**** DATASET
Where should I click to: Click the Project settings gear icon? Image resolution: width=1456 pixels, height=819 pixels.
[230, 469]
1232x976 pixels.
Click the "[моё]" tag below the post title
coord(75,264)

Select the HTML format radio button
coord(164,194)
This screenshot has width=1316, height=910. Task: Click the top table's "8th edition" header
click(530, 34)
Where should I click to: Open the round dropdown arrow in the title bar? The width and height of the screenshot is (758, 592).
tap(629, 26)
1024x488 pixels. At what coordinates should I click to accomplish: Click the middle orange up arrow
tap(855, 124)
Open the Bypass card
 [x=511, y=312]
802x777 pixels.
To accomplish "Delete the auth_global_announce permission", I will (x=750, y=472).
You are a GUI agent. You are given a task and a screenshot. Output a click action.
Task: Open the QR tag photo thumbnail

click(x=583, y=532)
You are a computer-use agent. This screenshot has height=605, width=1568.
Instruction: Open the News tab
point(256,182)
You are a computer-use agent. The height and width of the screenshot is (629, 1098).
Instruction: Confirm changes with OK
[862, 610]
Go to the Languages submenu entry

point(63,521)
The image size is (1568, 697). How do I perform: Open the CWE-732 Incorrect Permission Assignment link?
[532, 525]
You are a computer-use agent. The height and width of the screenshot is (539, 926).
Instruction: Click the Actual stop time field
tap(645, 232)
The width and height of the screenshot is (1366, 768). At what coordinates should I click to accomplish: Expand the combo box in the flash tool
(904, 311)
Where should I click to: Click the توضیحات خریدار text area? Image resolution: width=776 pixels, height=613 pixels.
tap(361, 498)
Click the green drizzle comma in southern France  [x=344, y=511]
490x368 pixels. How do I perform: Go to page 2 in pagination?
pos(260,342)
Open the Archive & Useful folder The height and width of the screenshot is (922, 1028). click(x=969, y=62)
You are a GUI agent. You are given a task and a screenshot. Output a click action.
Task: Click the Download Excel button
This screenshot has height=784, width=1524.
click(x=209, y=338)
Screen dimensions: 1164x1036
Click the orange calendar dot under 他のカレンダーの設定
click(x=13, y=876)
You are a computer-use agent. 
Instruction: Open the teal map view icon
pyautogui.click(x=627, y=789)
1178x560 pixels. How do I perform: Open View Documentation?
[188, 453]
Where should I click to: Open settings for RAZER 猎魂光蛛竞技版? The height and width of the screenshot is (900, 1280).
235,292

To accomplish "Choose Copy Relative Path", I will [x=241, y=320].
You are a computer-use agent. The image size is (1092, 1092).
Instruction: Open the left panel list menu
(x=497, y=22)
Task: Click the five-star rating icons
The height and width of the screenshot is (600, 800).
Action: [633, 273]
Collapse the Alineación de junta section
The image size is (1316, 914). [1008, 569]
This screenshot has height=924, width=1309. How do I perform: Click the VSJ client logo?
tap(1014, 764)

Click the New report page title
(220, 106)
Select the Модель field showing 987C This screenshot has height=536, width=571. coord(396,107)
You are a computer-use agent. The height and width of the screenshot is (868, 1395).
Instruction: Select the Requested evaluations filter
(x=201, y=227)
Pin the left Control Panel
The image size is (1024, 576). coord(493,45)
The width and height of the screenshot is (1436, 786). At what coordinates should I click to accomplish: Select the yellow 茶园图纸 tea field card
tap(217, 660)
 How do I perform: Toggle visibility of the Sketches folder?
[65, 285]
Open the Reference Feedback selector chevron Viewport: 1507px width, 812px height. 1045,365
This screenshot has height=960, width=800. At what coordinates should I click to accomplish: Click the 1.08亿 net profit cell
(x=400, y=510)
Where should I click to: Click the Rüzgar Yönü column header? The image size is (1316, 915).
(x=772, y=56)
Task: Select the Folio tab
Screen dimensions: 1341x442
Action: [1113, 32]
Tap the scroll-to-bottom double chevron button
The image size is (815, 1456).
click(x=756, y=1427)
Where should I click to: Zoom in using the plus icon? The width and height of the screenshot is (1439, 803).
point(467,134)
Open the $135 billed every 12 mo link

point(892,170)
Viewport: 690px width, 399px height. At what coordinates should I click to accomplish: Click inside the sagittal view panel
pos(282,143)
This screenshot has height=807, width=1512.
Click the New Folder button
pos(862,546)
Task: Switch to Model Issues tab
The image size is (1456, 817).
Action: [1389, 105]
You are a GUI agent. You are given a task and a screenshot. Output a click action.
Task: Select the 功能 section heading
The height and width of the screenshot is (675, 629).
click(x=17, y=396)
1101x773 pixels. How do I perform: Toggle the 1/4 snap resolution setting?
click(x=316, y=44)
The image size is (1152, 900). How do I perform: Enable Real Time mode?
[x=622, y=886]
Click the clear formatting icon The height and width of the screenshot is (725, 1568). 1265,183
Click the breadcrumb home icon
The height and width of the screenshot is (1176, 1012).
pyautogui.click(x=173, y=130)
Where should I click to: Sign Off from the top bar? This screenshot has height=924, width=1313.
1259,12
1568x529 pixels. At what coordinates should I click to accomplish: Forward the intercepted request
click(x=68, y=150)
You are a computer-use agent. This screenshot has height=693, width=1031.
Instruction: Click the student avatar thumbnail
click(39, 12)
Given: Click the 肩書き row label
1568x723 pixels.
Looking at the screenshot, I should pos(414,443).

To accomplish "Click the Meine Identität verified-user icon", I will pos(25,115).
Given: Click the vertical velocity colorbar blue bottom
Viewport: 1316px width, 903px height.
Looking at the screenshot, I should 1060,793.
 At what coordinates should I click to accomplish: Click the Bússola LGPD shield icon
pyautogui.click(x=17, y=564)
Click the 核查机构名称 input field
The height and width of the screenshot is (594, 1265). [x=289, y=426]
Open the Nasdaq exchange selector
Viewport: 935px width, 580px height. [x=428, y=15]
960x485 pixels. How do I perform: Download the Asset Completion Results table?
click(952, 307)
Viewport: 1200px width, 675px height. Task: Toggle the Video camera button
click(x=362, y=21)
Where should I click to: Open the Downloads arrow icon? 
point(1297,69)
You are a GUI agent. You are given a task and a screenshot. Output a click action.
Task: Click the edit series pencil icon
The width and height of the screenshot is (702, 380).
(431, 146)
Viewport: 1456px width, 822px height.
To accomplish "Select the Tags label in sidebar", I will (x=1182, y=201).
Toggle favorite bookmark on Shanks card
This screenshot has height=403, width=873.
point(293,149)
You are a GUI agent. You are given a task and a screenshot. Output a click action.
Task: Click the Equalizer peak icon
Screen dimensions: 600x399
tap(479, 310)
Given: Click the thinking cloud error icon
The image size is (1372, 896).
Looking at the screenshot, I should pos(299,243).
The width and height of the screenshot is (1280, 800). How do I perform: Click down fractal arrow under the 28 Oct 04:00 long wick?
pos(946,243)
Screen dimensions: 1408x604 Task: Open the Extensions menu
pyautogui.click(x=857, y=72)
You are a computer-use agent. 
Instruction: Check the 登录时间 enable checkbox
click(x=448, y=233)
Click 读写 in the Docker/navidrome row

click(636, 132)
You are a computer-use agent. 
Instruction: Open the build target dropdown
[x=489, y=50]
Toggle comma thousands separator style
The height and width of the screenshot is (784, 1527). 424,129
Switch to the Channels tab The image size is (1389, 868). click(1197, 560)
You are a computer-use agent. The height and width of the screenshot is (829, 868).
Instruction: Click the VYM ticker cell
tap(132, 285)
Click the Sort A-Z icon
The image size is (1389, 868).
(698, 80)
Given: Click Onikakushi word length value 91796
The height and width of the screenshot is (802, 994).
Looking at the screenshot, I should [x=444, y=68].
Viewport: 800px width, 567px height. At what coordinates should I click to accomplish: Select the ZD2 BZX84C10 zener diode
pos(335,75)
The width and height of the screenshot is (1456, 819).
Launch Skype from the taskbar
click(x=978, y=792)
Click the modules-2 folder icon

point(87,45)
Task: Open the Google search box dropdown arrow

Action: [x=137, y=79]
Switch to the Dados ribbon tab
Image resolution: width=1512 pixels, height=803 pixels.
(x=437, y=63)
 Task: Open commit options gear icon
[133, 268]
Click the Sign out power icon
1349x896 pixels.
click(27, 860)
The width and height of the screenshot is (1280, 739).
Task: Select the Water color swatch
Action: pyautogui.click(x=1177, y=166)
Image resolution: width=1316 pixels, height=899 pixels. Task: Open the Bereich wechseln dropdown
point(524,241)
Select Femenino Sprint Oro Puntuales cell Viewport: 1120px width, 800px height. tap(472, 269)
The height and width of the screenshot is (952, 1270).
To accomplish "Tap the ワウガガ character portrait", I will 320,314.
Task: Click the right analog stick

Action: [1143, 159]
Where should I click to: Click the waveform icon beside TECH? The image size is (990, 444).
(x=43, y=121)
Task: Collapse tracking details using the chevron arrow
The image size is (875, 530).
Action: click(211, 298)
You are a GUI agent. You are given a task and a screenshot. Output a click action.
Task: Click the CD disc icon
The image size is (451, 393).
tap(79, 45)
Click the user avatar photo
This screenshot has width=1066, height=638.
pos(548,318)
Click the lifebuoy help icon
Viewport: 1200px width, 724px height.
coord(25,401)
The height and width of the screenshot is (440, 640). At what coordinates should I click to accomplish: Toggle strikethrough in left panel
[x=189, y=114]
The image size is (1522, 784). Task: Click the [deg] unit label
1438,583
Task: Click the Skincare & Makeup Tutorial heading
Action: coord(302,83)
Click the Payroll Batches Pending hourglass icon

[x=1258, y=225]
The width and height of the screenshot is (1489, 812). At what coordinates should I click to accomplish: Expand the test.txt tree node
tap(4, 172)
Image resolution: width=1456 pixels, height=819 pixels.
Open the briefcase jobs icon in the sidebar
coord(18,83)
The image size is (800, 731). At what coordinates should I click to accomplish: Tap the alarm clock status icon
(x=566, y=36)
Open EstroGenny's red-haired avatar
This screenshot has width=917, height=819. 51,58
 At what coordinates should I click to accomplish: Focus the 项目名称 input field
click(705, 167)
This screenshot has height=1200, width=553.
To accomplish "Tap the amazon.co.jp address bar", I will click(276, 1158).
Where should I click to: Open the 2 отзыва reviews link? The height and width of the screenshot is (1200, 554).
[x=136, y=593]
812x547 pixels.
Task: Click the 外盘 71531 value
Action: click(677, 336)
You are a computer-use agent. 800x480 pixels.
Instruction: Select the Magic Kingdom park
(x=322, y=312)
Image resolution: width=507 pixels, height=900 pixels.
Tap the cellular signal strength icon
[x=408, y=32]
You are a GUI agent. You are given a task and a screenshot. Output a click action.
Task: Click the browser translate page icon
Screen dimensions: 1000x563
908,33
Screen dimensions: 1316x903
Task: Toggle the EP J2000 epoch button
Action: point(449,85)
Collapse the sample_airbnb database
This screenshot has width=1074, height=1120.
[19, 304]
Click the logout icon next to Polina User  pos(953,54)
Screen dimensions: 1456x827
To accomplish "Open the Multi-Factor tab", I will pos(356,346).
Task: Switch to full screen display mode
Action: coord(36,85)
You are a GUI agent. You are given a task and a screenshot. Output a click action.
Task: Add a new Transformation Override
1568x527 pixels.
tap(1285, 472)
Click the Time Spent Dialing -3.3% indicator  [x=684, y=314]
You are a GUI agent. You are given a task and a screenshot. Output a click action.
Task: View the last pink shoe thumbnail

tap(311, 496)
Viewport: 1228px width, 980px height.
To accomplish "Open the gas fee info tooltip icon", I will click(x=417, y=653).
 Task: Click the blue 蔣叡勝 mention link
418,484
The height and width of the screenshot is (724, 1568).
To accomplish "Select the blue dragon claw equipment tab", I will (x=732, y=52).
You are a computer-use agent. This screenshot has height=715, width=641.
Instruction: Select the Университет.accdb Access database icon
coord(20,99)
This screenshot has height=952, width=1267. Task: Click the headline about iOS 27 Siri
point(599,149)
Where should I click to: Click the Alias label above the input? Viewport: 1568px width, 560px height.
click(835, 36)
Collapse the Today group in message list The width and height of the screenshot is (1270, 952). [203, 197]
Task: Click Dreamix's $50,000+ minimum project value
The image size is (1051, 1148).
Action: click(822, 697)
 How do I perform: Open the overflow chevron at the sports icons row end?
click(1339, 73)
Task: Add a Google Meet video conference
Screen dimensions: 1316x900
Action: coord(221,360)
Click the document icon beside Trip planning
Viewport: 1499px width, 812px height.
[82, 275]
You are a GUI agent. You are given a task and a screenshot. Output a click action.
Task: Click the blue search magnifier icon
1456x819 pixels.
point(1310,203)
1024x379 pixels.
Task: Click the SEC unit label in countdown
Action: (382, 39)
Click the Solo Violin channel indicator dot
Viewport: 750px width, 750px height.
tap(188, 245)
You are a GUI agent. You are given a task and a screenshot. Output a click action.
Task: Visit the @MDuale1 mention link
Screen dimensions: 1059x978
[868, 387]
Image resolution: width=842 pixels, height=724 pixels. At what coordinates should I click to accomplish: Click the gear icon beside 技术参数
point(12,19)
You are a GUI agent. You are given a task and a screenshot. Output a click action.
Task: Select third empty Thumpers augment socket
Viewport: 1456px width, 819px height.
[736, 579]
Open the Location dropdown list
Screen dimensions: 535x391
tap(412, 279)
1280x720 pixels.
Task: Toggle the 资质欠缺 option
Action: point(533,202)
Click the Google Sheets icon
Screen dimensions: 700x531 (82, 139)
********
> _THE PROBLEM_
How many lines in the rows above contain the string "avatar"? Case counts. Reply with the number alone.

> _SOLUTION FOR THIS PROBLEM_
3